● Study text
● ● ● ● ● ● ●
While it’s clear how much he loves the “fantastic medium” of radio, he has fond memories of working in UTV’s features department under the editorship of Jamie Delargy.
“I remember one day him sending me into the town because his daughter was reading a book by an author. He thought this book was very good and the author should get some coverage.
“We had a works mobile phone at the time. Not everyone had a mobile phone and on the way in the taxi, I forgot the name of the author. I said Jamie, what do we call this woman? He said J.K. Rowling.
“I remember going into Eason’s and she was there with some schoolchildren. I interviewed her and she said her dream would be to see it made into a film.
“I’ve often thought her dreams really did come true.
“I got a lovely photograph taken with her. She signed the first and second books to my daughter. They’re pride of place at home and hopefully gaining value as every year goes by,” he laughs.
Few could forget the column on Sylvester Stallone mistaking Frank for his guide and the pair dandering through Dublin after the opening of Planet Hollywood.
“To be sent places where you can go through a door and speak to Nelson Mandela, where you’re on the set and they bring in the Queen and it’s your job to show her around,” says Frank with feeling on what he’s done and who he’s met.
“To go to Bellaghy when I was not long a features reporter and spend the whole afternoon with Seamus Heaney in class where he was teaching children poetry.
“I had been an English teacher and he read some of my favourite poems that I had been teaching to children myself, and I remember thinking that was an experience to spend so much time one to one with Seamus Heaney.”
It’s been a magical career we suggest.
“I’ve thoroughly, thoroughly enjoyed it,” agrees Frank.
“You don’t have a lot of access to these people so you have to have the confidence to ask, ‘Would you join me one to one?’
“I’ve always found the vast majority of them are incredibly approachable.
“Sometimes the entourage around them can be difficult but the actual person is approachable.”
Speaking of congeniality, he has only kind words to say about one of Northern Ireland’s most talented exports.
“One of the highlights of School Around the Corner was when Liam Neeson wrote to me,” says Frank.
“I was opening letters from schoolchildren and there was a letter on Liam Neeson’s headed notepaper. He had written from his New York office saying his father attended a school called St John’s Eglish in Portadown and he believed the headmaster would like this school to be featured on School Around the Corner and he’d really appreciate it if we’d consider the school.”
It took two years to showcase the school on TV and as Frank drove up the M1 one day, an American lady rang, asking if he would take a call from ‘Mr Liam Neeson’.
● ● ● ● ● ● ●
● Brief A
Write out the article about Frank's career from "While it’s clear" to "did come true.", inclusive.
● Brief B
Name every person in the article about Frank's career who is given both a first name (or initials) and a last name.
The lines after this point have nothing to do with the article about Frank's career.

● Data excerpt
● ● ● ● ● ● ●
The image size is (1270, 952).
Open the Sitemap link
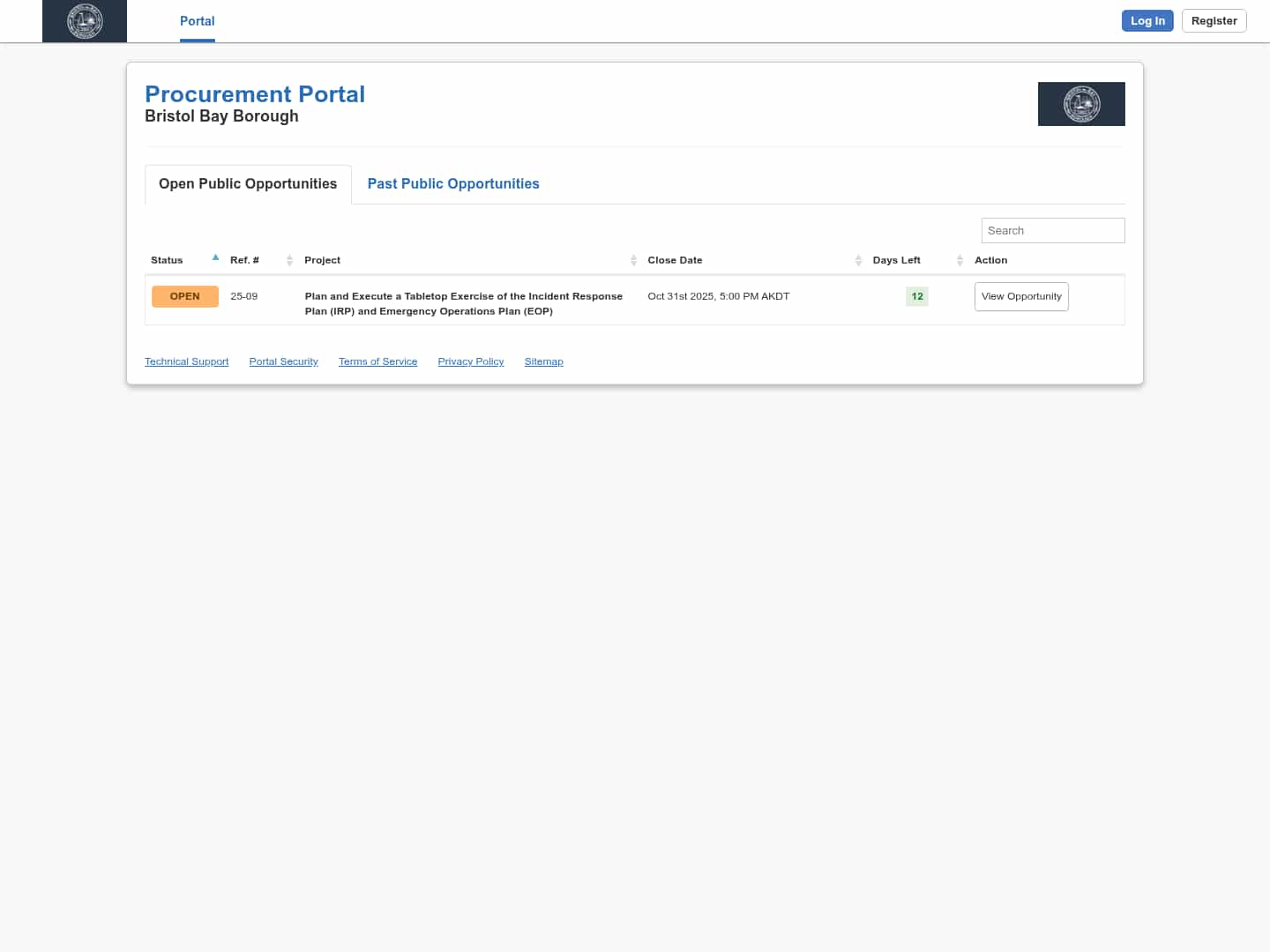tap(543, 361)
● ● ● ● ● ● ●
● Task solution A
While it’s clear how much he loves the “fantastic medium” of radio, he has fond memories of working in UTV’s features department under the editorship of Jamie Delargy.
“I remember one day him sending me into the town because his daughter was reading a book by an author. He thought this book was very good and the author should get some coverage.
“We had a works mobile phone at the time. Not everyone had a mobile phone and on the way in the taxi, I forgot the name of the author. I said Jamie, what do we call this woman? He said J.K. Rowling.
“I remember going into Eason’s and she was there with some schoolchildren. I interviewed her and she said her dream would be to see it made into a film.
“I’ve often thought her dreams really did come true.

● Task solution B
Jamie Delargy, J.K. Rowling, Sylvester Stallone, Nelson Mandela, Seamus Heaney, Liam Neeson